TRECHO DO DOCUMENTO:
Ou seja, na melhor situação, apenas 2,5% das empresas globais listadas são provenientes da América Latina. Apenas para se ter uma referência de como o número é baixo, basta comparar com a Coréia do Sul que, em média, apresenta 2,5% do total de empresas; ou a Austrália, que apresenta 2% do total de empresas nas relações acima. Lembrando que a Coréia do Sul possui 48 milhões de habitantes e a Austrália apenas 21 milhões, contra a América Latina toda, que possui 540 milhões de habitantes.

No Quadro 4 estão listadas somente as principais empresas industriais da América Latina por país de origem e por setor industrial, e o mesmo foi elaborado com base nas listas das três revistas acima mencionadas. O que se vê, pelo Quadro 4, é que, das 24 maiores empresas latino-americanas, 18 empresas têm sua sede ou no México ou no Brasil. Interessante, agora, verificarmos o que acontece quando enquadramos essas organizações nos setores mencionados nas três categorias de Malecki: Alta, Média e Baixa Densidade Tecnológica. Assim, percebemos que aparece apenas um setor de alta tecnologia, que é o setor aeroespacial. Há três setores considerados de média densidade tecnológica, que são o químico, o de manufaturas e o de não-ferrosos. E, finalmente, há cinco setores de baixa densidade tecnológica, que são os restantes: Alimentos e Bebidas, Extração, Aço, Papel e Celulose e Petróleo. Dessa forma, verificamos que, das 24 maiores empresas industriais latino-americanas, apenas uma, a Embraer, pode ser considerada como de alta tecnologia. Há apenas quatro empresas que se enquadram entre os setores de média intensidade tecnológica e a grande maioria das 24 empresas, ou seja, 19 organizações (80%) referem-se a setores de baixa intensidade tecnológica.

Esses dados, por si sós, são muito preocupantes, e se formos verificar um outro estudo recente, e muito importante, feito pela Booz Allen acerca das 1.000 maiores empresas do mundo por gastos na busca de inovações tecnológicas, vamos comprovar que a situação das empresas latino-americanas é realmente das piores. Nessa pesquisa, denominada "Money isn't everything - Booz Allen Hamilton Global Innovation 1000", realizada e divulgada em 2005, a Booz Allen fez um extensivo levantamento junto às maiores empresas do mundo para verificar quanto cada uma gastava com Pesquisa & Desenvolvimento e, dessa forma, estabeleceu um ranking dos gastos por empresas. As 20 primeiras com os respectivos gastos em P&D em bilhões de dólares no ano 2004 estão mostradas no Quadro 5.


Nessa relação das 1.000 empresas, aparece uma única da América Latina, que é a brasileira Petrobras e está na posição 277, com um gasto em P&D de US$ 238 milhões em 2004, o qual representou apenas 0,6% do seu faturamento de US$ 37 bilhões. Sem dúvida, esse é um dos dados mais preocupantes do estudo da Booz Allen, ou seja, a quase total ausência de empresas latino-americanas nessa relação. Outro dado interessante é a origem por setores da economia das 1.000 empresas e, conseqüentemente, em quais setores o gasto com P&D é maior. Para essa análise, o estudo classificou as 1.000 empresas em 11 categorias de setores, mostrados no Quadro 6, acompanhados da informação de quanto do total de US$ 384 bilhões foi gasto em cada setor em P&D em 2004.

Dados de elementos e de posição no texto:

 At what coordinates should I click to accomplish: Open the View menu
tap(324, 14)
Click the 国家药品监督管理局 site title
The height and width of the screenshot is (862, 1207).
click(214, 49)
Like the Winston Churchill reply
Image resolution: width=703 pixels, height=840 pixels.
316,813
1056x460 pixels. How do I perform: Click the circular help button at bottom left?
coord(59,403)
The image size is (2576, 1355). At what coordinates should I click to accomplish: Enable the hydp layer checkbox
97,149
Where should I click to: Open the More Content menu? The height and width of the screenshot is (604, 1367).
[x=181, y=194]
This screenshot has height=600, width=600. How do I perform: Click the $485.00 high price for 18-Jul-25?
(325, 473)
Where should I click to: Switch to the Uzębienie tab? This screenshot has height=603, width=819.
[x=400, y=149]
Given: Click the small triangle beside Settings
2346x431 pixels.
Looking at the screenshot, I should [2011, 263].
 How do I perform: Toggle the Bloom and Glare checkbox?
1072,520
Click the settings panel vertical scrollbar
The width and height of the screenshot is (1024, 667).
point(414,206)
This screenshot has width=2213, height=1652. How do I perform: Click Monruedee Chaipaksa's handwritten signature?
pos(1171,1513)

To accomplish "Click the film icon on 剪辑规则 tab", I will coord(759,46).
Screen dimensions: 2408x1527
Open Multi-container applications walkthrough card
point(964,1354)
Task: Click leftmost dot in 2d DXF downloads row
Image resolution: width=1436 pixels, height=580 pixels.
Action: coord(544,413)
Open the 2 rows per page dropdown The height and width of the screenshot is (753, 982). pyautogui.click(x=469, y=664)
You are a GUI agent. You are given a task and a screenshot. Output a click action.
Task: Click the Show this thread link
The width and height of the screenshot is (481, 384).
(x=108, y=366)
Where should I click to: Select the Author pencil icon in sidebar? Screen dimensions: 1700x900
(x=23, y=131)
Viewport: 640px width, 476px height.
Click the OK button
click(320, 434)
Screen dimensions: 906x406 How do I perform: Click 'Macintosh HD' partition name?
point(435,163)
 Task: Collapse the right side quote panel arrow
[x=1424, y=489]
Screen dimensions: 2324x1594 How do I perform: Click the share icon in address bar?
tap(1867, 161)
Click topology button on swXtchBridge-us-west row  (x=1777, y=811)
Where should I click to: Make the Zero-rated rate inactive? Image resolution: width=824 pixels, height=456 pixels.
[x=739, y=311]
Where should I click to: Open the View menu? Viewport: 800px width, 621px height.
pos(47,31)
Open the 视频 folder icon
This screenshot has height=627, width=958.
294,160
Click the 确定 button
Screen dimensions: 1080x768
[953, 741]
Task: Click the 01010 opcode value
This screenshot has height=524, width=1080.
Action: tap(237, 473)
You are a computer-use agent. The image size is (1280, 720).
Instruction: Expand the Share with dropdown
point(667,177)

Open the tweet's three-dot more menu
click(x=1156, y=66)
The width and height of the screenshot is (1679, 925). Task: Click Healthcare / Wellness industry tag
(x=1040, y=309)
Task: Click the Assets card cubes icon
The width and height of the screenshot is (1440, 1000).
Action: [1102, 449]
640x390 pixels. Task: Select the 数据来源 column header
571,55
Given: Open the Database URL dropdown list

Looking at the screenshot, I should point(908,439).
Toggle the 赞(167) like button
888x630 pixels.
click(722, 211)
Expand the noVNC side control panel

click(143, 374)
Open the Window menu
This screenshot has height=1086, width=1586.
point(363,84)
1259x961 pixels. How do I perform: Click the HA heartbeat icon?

TAREFAS A CUMPRIR:
1) Reproduza, sem nenhuma alteração, as linhas de dados acima, da linha que contém "Click the settings panel vertical scrollbar" até a linha que contém "(x=108, y=366)", incluindo as duas.
2) Dê continuidade ao texto sobre as empresas latino-americanas e os gastos em P&D, começando logo após a última frase apresentada.

RESULTADOS POR TAREFA:
1)
Click the settings panel vertical scrollbar
The width and height of the screenshot is (1024, 667).
point(414,206)
This screenshot has width=2213, height=1652. How do I perform: Click Monruedee Chaipaksa's handwritten signature?
pos(1171,1513)

To accomplish "Click the film icon on 剪辑规则 tab", I will coord(759,46).
Screen dimensions: 2408x1527
Open Multi-container applications walkthrough card
point(964,1354)
Task: Click leftmost dot in 2d DXF downloads row
Image resolution: width=1436 pixels, height=580 pixels.
Action: coord(544,413)
Open the 2 rows per page dropdown The height and width of the screenshot is (753, 982). pyautogui.click(x=469, y=664)
You are a GUI agent. You are given a task and a screenshot. Output a click action.
Task: Click the Show this thread link
The width and height of the screenshot is (481, 384).
(x=108, y=366)

2)
Se voltarmos para o Quadro 4, onde estão relacionadas as 24 maiores empresas latino-americanas, veremos que nenhuma delas faz parte dos dois setores mais importantes do ponto de vista de gastos em tecnologia, segundo esse estudo da Bozz Allen e que são os setores de Saúde (aí incluída a indústria farmacêutica) e o de Software. Na próxima seção nos deteremos nesse aspecto.

4 O porquê do pequeno envolvimento das empresas e das nações latino-americanas com as questões tecnológica

A abundância de recursos naturais na América Latina tem sido apontada como uma explicação importante para a baixa preocupação com a inovação que predomina na região. Fairbanks e Lindsay (2000) afirmam que os empresários locais tendem a pressupor que as vantagens em recursos naturais, matérias-primas abundantes e mão-de-obra barata proporcionam a eles posições de liderança nos mercados exportadores e, assim, deixam de criar condições para a inovação. Adotando essa filosofia, são constantemente ultrapassados por países da Ásia ou da África, que conseguem ou baratear ainda mais o custo de sua mão-de-obra, ou entram no mercado internacional vendendo um recurso natural a um preço ainda mais baixo do que vinha sendo praticado por eles. Além disso, Fairbanks e Lindsay (2000) apontam outra razão importante para a inexistência de inovações: trata-se da cooperação deficiente entre as empresas. Segundo eles, não existe a cultura da cooperação entre as empresas da região. Ao contrário de países como a Itália, onde a existência dos clusters, também chamados de agrupamentos industriais, promove a cooperação e incentiva as empresas a se unirem para, por exemplo, buscar conjuntamente mercados externos, lançar uma nova marca, ou então investir conjuntamente em P&D (Pesquisa & Desenvolvimento), na América Latina, quase que invariavelmente, os empresários só enxergam nos concorrentes inimigos a serem abatidos.

Isso contribui para criar, dentro de cada setor, um clima de desconfiança que sempre aniquilou qualquer possibilidade de cooperação. Honrosas exceções constituem as montadoras automobilísticas e suas relações com as fornecedoras de autopeças tanto na Argentina, como no Brasil ou no México. Mas esse desvio da regra, provavelmente, se deva ao fato de esses serem setores nos quais ocorre a predominância do capital estrangeiro.

Essa ausência de cooperação empresarial também explica o pequeno número de clusters na região e, como reafirmam Fairbanks e Lindsay (2000): "... notamos uma profunda ausência de clusters de setores correlatos ou de apoio, e uma correspondente falta de inovação: empresas que não cooperam entre si não são capazes de aprender umas com as outras".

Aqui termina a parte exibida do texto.